• Records for this task:
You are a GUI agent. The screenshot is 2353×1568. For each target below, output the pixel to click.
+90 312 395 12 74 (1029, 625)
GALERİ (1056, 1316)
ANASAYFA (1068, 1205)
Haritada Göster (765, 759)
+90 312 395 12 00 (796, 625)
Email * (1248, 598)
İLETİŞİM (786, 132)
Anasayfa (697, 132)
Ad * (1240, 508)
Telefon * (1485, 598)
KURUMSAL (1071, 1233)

• Problem to solve: In this exercise, repeat all entries exactly.

• Solution for this problem:
You are a GUI agent. The screenshot is 2353×1568. For each target below, output the pixel to click.
+90 312 395 12 74 (1029, 625)
GALERİ (1056, 1316)
ANASAYFA (1068, 1205)
Haritada Göster (765, 759)
+90 312 395 12 00 (796, 625)
Email * (1248, 598)
İLETİŞİM (786, 132)
Anasayfa (697, 132)
Ad * (1240, 508)
Telefon * (1485, 598)
KURUMSAL (1071, 1233)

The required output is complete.